• PROBLEM DESCRIPTION:
All of the records must be repeated exactly as they read.

• EXTRACTED DATA:
• • • •
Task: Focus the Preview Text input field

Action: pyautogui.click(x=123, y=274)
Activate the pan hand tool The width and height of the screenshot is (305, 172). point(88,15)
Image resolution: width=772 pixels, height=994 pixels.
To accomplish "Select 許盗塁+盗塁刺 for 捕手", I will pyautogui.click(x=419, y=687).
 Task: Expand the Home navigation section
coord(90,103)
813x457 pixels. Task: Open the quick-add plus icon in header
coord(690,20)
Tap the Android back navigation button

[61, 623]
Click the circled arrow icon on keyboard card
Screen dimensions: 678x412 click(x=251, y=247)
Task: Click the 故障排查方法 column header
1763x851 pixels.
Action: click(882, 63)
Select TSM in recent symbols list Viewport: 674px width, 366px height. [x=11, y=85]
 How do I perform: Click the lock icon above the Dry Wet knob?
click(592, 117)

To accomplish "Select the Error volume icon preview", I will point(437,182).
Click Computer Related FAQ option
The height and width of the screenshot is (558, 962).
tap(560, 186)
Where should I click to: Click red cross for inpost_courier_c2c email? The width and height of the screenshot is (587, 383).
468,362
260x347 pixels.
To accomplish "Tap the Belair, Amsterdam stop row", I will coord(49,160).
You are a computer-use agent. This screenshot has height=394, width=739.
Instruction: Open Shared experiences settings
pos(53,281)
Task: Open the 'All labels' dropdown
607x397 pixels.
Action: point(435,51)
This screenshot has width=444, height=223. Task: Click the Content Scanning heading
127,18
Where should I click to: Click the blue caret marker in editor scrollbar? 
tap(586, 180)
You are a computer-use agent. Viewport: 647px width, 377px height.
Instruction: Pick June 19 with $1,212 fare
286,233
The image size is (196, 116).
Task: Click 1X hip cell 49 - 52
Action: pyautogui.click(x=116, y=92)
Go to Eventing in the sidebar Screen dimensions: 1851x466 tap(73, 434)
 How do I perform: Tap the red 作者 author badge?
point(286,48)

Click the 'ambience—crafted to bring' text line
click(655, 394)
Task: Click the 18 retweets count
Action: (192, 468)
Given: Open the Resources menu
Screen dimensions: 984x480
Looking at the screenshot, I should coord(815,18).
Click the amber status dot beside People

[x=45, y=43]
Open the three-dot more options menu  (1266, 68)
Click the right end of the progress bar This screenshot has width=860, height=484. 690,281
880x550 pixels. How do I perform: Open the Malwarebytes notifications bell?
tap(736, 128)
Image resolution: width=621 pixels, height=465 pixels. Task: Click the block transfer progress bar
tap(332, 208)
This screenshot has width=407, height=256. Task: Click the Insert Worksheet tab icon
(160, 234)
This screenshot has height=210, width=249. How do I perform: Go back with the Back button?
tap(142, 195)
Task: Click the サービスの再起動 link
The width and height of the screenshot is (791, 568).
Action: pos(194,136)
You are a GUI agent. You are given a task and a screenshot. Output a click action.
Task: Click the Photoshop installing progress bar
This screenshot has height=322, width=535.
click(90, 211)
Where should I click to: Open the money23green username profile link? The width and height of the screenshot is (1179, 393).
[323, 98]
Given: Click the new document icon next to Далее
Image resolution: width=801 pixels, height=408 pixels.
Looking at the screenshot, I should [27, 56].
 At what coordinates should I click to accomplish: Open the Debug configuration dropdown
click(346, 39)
• • • •
• OUTPUT FOR THIS TASK:
Task: Focus the Preview Text input field

Action: pyautogui.click(x=123, y=274)
Activate the pan hand tool The width and height of the screenshot is (305, 172). point(88,15)
Image resolution: width=772 pixels, height=994 pixels.
To accomplish "Select 許盗塁+盗塁刺 for 捕手", I will pyautogui.click(x=419, y=687).
 Task: Expand the Home navigation section
coord(90,103)
813x457 pixels. Task: Open the quick-add plus icon in header
coord(690,20)
Tap the Android back navigation button

[61, 623]
Click the circled arrow icon on keyboard card
Screen dimensions: 678x412 click(x=251, y=247)
Task: Click the 故障排查方法 column header
1763x851 pixels.
Action: click(882, 63)
Select TSM in recent symbols list Viewport: 674px width, 366px height. [x=11, y=85]
 How do I perform: Click the lock icon above the Dry Wet knob?
click(592, 117)

To accomplish "Select the Error volume icon preview", I will point(437,182).
Click Computer Related FAQ option
The height and width of the screenshot is (558, 962).
tap(560, 186)
Where should I click to: Click red cross for inpost_courier_c2c email? The width and height of the screenshot is (587, 383).
468,362
260x347 pixels.
To accomplish "Tap the Belair, Amsterdam stop row", I will coord(49,160).
You are a computer-use agent. This screenshot has height=394, width=739.
Instruction: Open Shared experiences settings
pos(53,281)
Task: Open the 'All labels' dropdown
607x397 pixels.
Action: point(435,51)
This screenshot has width=444, height=223. Task: Click the Content Scanning heading
127,18
Where should I click to: Click the blue caret marker in editor scrollbar? 
tap(586, 180)
You are a computer-use agent. Viewport: 647px width, 377px height.
Instruction: Pick June 19 with $1,212 fare
286,233
The image size is (196, 116).
Task: Click 1X hip cell 49 - 52
Action: pyautogui.click(x=116, y=92)
Go to Eventing in the sidebar Screen dimensions: 1851x466 tap(73, 434)
 How do I perform: Tap the red 作者 author badge?
point(286,48)

Click the 'ambience—crafted to bring' text line
click(655, 394)
Task: Click the 18 retweets count
Action: (192, 468)
Given: Open the Resources menu
Screen dimensions: 984x480
Looking at the screenshot, I should coord(815,18).
Click the amber status dot beside People

[x=45, y=43]
Open the three-dot more options menu  (1266, 68)
Click the right end of the progress bar This screenshot has width=860, height=484. 690,281
880x550 pixels. How do I perform: Open the Malwarebytes notifications bell?
tap(736, 128)
Image resolution: width=621 pixels, height=465 pixels. Task: Click the block transfer progress bar
tap(332, 208)
This screenshot has width=407, height=256. Task: Click the Insert Worksheet tab icon
(160, 234)
This screenshot has height=210, width=249. How do I perform: Go back with the Back button?
tap(142, 195)
Task: Click the サービスの再起動 link
The width and height of the screenshot is (791, 568).
Action: pos(194,136)
You are a GUI agent. You are given a task and a screenshot. Output a click action.
Task: Click the Photoshop installing progress bar
This screenshot has height=322, width=535.
click(90, 211)
Where should I click to: Open the money23green username profile link? The width and height of the screenshot is (1179, 393).
[323, 98]
Given: Click the new document icon next to Далее
Image resolution: width=801 pixels, height=408 pixels.
Looking at the screenshot, I should [27, 56].
 At what coordinates should I click to accomplish: Open the Debug configuration dropdown
click(346, 39)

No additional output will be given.